November 8, 2018; New York Times
In 2010, Michelle Alexander, now a New York Times columnist, wrote The New Jim Crow, a book that detailed how the backlash against the civil rights movement led to a revised form of Jim Crow, preserving racial inequality not through segregation—as the old Jim Crow did—but through a racially selective war on drugs and the rise of mass incarceration.
The data on that history are clear. US incarceration rates, once within international norms, jumped off the charts in the 1980s. And, while dipping some of late, the numbers remain high. For instance, as of 2012, the US imprisonment rate was 700 people per 100,000—it is still the highest in the world today at 655 per 100,000—while most nations with similar per- are below 200 per 100,000, and many are below 100 people per 100,000. For Black men, the US imprisonment rate as of 2000 had reached an astonishing 3,457 men per 100,000; as of 2015, that number had come down to 2,613 men per 100,000, still more than five times the imprisonment rate of white men.

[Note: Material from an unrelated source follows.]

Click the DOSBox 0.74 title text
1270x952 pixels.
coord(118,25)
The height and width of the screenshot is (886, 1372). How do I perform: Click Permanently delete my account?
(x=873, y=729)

This racial disparity was by design. As former Richard Nixon domestic policy advisor John Ehrlichman, who helped launch the “war on drugs” and the related mass imprisonment push, told Dan Baum of Harper’s a couple of years ago:
We knew we couldn’t make it illegal to be either against the war or Black, but by getting the public to associate the hippies with marijuana and Blacks with heroin, and then criminalizing both heavily, we could disrupt those communities. We could arrest their leaders, raid their homes, break up their meetings, and vilify them night after night on the evening news. Did we know we were lying about the drugs? Of course we did.

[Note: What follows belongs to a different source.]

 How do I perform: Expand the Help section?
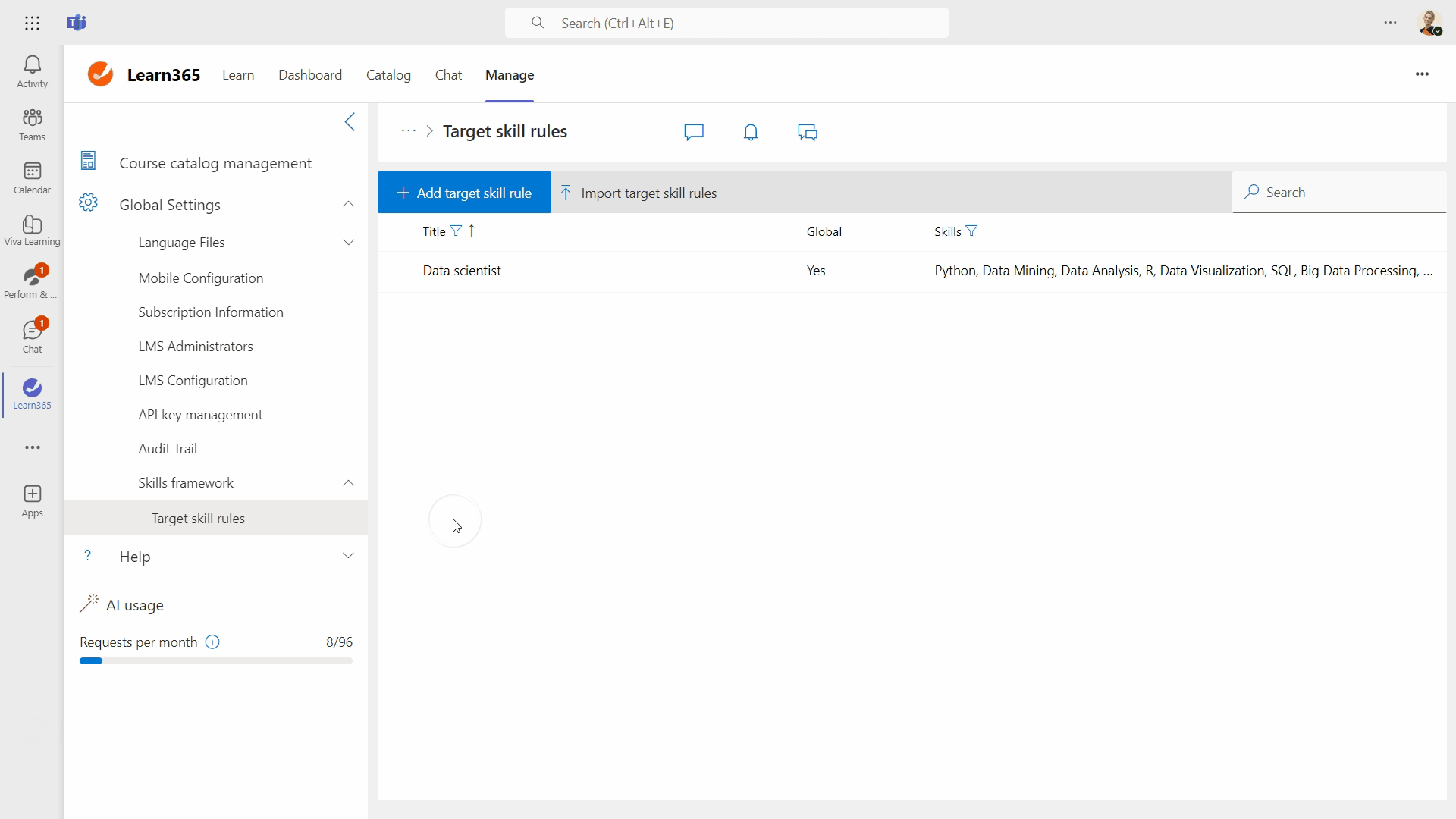(x=348, y=556)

Now the war on drugs and mass incarceration—while still powerful forces—are winding down, but a new threat is looming with “the seeds of the next generation of racial and social control” contained within the reforms.
What is this new system? “Bail reform,” Alexander explains, “is a case in point.” Earlier this year, as NPQ covered, California voted to abolish cash bail. But most racial and criminal justice groups opposed the final bill, because the new regime will create a presumption of detention when it goes into effect in October 2019.
The incoming California system, like similar efforts in New York and New Jersey, relies on risk assessment algorithms to advise judges whether a person should be released. “These advanced mathematical models,” notes Alexander, “are based on factors that are not only highly correlated with race and class, but are also significantly influenced by pervasive bias in the criminal justice system.”
What might this new form of surveillance and control look like? Alexander explains:
- While you may be set “free” from jail, an expensive monitoring device likely will be shackled to your ankle—a GPS tracking device provided by a private company that may charge you around $300 per month. Even now, four corporations earn a combined $200 million in revenue for their e-monitoring services.
- While “free,” your movement may be limited, making it “difficult or impossible to get or keep a job, attend school, care for your kids or visit family members.”
- Entire communities could “become trapped in digital prisons that keep them locked out of neighborhoods where jobs and opportunity can be found.”
If the current reforms go awry, it wouldn’t be the first time. Mandatory sentencing laws were originally promoted by progressives as a tool to reduce racial disparities. “While those laws may have looked good on paper,” Alexander writes, “they were passed within a political climate that was overwhelmingly hostile and punitive toward poor people and people of color, resulting in a prison-building boom, an increase in racial and class disparities in sentencing, and a quintupling of the incarcerated population.”